All of lore.kernel.org
 help / color / mirror / Atom feed
From: Alex Deucher <alexdeucher@gmail.com>
To: Christian Koenig <christian.koenig@amd.com>
Cc: "Chen, Guchun" <Guchun.Chen@amd.com>,
	"Zhou1, Tao" <Tao.Zhou1@amd.com>,
	"amd-gfx@lists.freedesktop.org" <amd-gfx@lists.freedesktop.org>,
	"Yang, Stanley" <Stanley.Yang@amd.com>,
	"Deucher, Alexander" <Alexander.Deucher@amd.com>,
	"Clements, John" <John.Clements@amd.com>,
	"Li, Dennis" <Dennis.Li@amd.com>,
	"Zhang, Hawking" <Hawking.Zhang@amd.com>
Subject: Re: [PATCH 1/5] drm/amdgpu: add bad page count threshold in module parameter
Date: Thu, 23 Jul 2020 09:39:35 -0400	[thread overview]
Message-ID: <CADnq5_NF5oGihSBdof8wO6MJVVG6Nh2TwfMt2Kkk_5Uoyby0yQ@mail.gmail.com> (raw)

::::::

> **WHAT YOU ARE ASKED TO DO**
Output the email header above word for word, keeping every line and character unchanged.

Part of a data file:
::::::

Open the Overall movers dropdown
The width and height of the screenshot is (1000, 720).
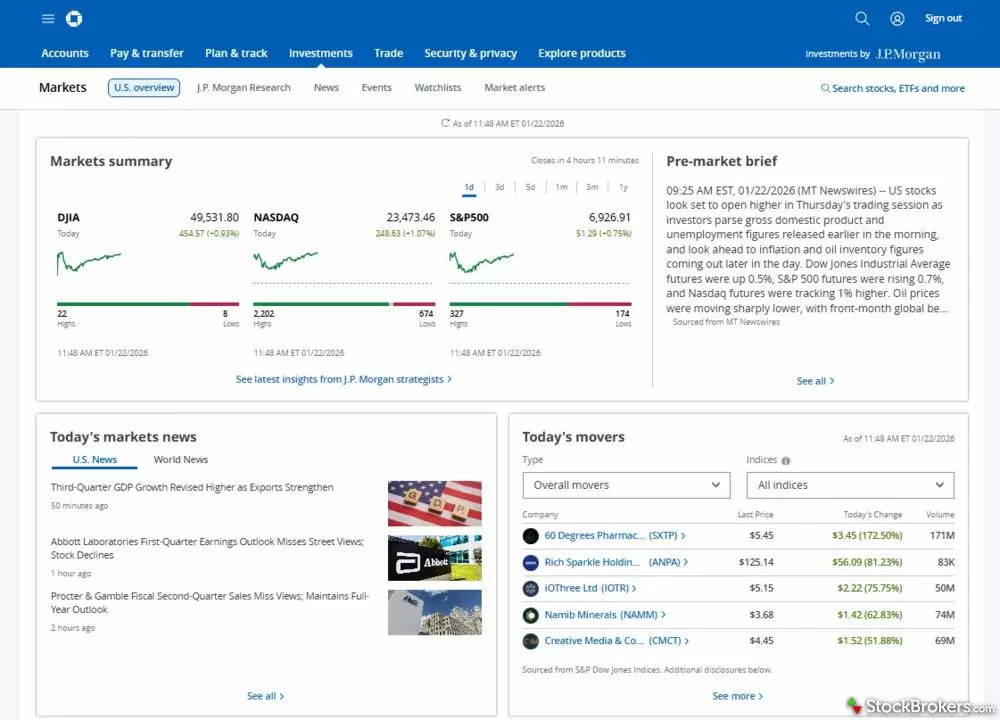pos(626,484)
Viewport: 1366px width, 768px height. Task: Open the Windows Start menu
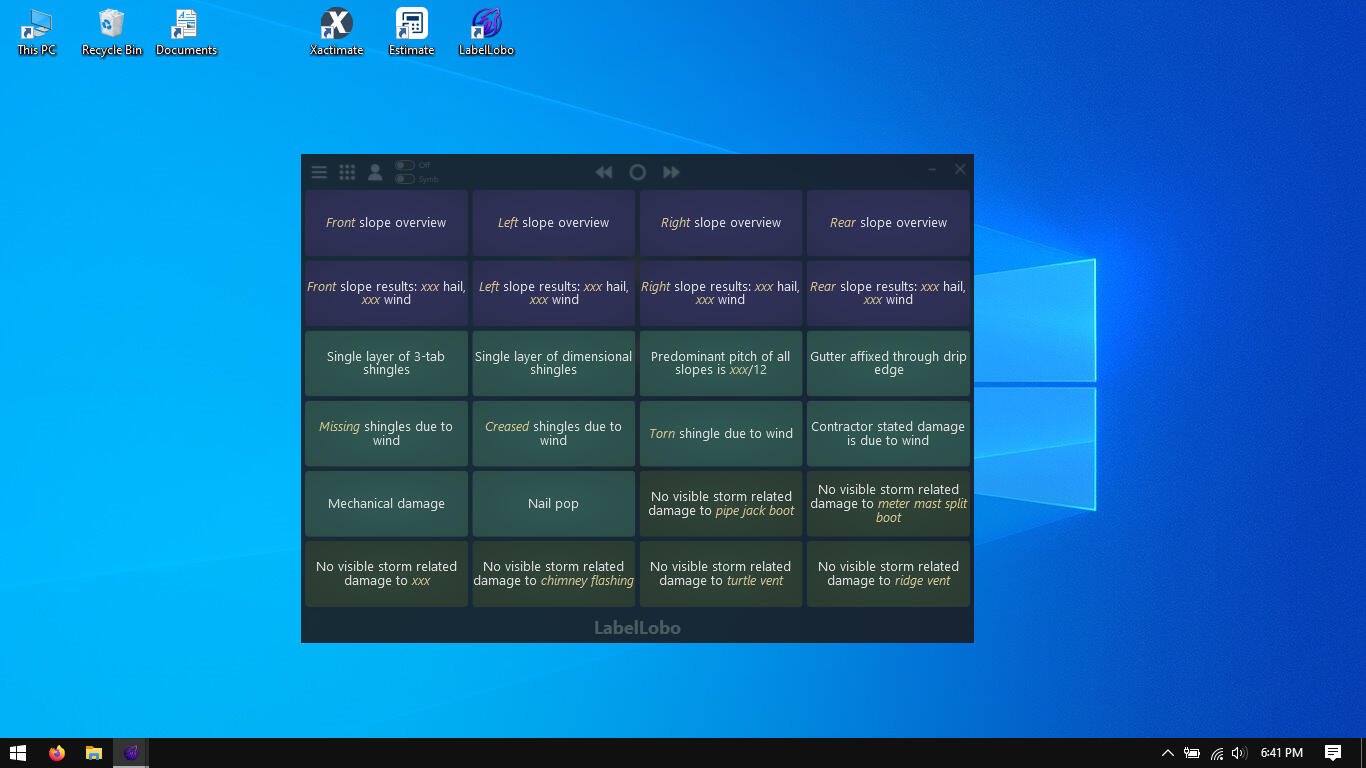tap(18, 753)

::::::

> **ANSWER FOR THIS EXERCISE**
All of lore.kernel.org
 help / color / mirror / Atom feed
From: Alex Deucher <alexdeucher@gmail.com>
To: Christian Koenig <christian.koenig@amd.com>
Cc: "Chen, Guchun" <Guchun.Chen@amd.com>,
	"Zhou1, Tao" <Tao.Zhou1@amd.com>,
	"amd-gfx@lists.freedesktop.org" <amd-gfx@lists.freedesktop.org>,
	"Yang, Stanley" <Stanley.Yang@amd.com>,
	"Deucher, Alexander" <Alexander.Deucher@amd.com>,
	"Clements, John" <John.Clements@amd.com>,
	"Li, Dennis" <Dennis.Li@amd.com>,
	"Zhang, Hawking" <Hawking.Zhang@amd.com>
Subject: Re: [PATCH 1/5] drm/amdgpu: add bad page count threshold in module parameter
Date: Thu, 23 Jul 2020 09:39:35 -0400	[thread overview]
Message-ID: <CADnq5_NF5oGihSBdof8wO6MJVVG6Nh2TwfMt2Kkk_5Uoyby0yQ@mail.gmail.com> (raw)